Figure 1. Patient inclusion. A total of 29,364 lung transplant patients were included in this study.
Machine Learning-Based Model Development
We employed six machine learning models to predict 1-year mortality after lung transplantation: Logistic Regression (LR) [12], Support Vector Machine (SVM) [13], Random Forest (RF) [14], Gradient Boosting Machine (GBM) [15], Balanced Random Forest (BRF) [16], and a neural network model, Multilayer Perceptron (MLP) [17]. To evaluate model performance, we conducted five-fold cross-validation. The entire dataset was divided into five subsets, and during each iteration, one subset was used for validation while the remaining four were used for training. This process was repeated until each subset had been used for validation once, and the final results were reported as the average performance across all five iterations (Supplementary Figure S2). To interpret the predictions of our models, we employed SHAP [18], a widely used method for estimating the contribution of each feature to a prediction. SHAP provides explanations based on Shapley values derived from game theory. Specifically, we utilized the Python SHAP package [18] and applied the TreeExplainer for GBM. We used the scikit-learn package [19] for most models, except for BRF, which was implemented using the imbalanced-learn package [20]. Default model settings were applied without additional hyperparameter tuning. However, due to class imbalance in the ISHLT dataset, class weight adjustments were applied for LR, RF, SVM, and BRF to account for the imbalance. Additionally, survival analysis based on model predictions was performed using the lifelines Python package [21]. Finally, external validation of the developed models was conducted using our hospital’s in-house dataset, further assessing their generalizability and robustness.

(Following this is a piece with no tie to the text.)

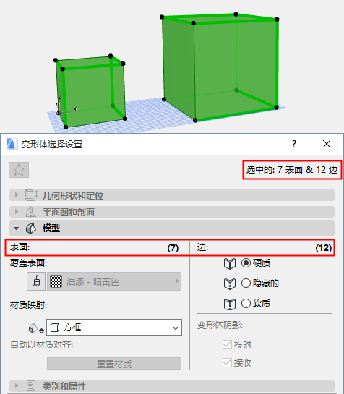Click the 重置材质 button
The width and height of the screenshot is (344, 394).
[x=114, y=364]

Figure 2. Shapley Additive explanations (SHAP). A SHAP plot illustrates the influence of each feature’s value on the prediction outcome, with red indicating an increase in prediction and blue indicating a decrease. It demonstrates notable impacts in the following sequence: albumin, mean pulmonary artery pressure, and functional status. Increasing albumin levels correlate with decreased mortality (blue), while higher mean pulmonary artery pressure correlates with increased mortality (red). (A) SHAP plot of 25 features, (B) SHAP plot of 10 features.
Statistical Analyses
Variables with excessive missing values (defined as more than 20% missing data) were removed, and patient samples with any missing data were excluded. This approach ensures that the analysis is based on complete cases, minimizing potential biases from missing data. Continuous variables are reported as either the mean ± standard deviation or the median with interquartile range (IQR), depending on their distribution. Statistical comparisons of continuous variables were performed using the Student’s t-test or the Mann-Whitney U test, as appropriate. Categorical variables are expressed as frequencies and percentages and analyzed using the chi-square or Fisher’s exact test, as appropriate. To identify factors associated with 1-year mortality after lung transplantation, we conducted univariate regression analysis. Additionally, we validated the GBM model by comparing the actual survival curves of patients, grouped based on the model’s predictions. Patients predicted by the model to die were classified into the high-risk group (death group), and those predicted to survive were classified into the low-risk group (survival group). Survival curves for these two groups were illustrated using Kaplan-Meier plots, and the log-rank test was performed to compare survival rates between the groups. All statistical analyses were performed using R software (version 4.2.0; R Foundation for Statistical Computing, Vienna, Austria2). Statistical significance was set at P < 0.05.
Results
Patient Characteristics
Among the 29,364 patients included in the study, 4,729 (16.1%) died within 1 year, whereas 24,635 survived. The baseline pretransplant characteristics of the patients are summarized in Table 1. Their average age was 53.4 ± 13.4 years, with 17,032 (58%) males, and the average body mass index (BMI) was 24.9 ± 4.5. The primary diagnoses were as follows: chronic obstructive pulmonary disease (COPD) in 27.9%, idiopathic pulmonary fibrosis (IPF) in 26.8%, cystic fibrosis in 14.6%, nonidiopathic interstitial pneumonia (nonIIP) ILD in 7.3%, nonIPF idiopathic interstitial pneumonia (IIP) in 4.7%, alpha-1 antitrypsin deficiency in 3.4%, idiopathic pulmonary arterial hypertension (IPAH) in 2.8%, noncystic fibrosis (nonCF) bronchiectasis in 2.6%, sarcoidosis in 2.5%, nonIPAH pulmonary hypertension in 1.7%, connective tissue disease-associated ILD (CTDILD) in 1.3%, obliterative bronchiolitis in 0.9%, lymphangioleiomyomatosis in 0.8%, and other diagnoses in 2.6%. Pretransplant, 1,757 patients (6%) were admitted to the intensive care unit (ICU), 1,515 (5.2%) were hospitalized in general wards, and 26,092 (88.9%) were not hospitalized. Additionally, 1,021 patients (3.5%) were on ventilators, and 642 (2.2%) were on extracorporeal membrane oxygenation (ECMO). Pretransplant diabetes was present in 3,288 patients (11.2%), pretransplant dialysis was performed in 61 patients (0.2%), and 64 patients had a history of organ transplantation other than the lung. Additionally, 781 (2.7%) and 2,601 (8.9%) patients had previous heart and lung surgeries, respectively.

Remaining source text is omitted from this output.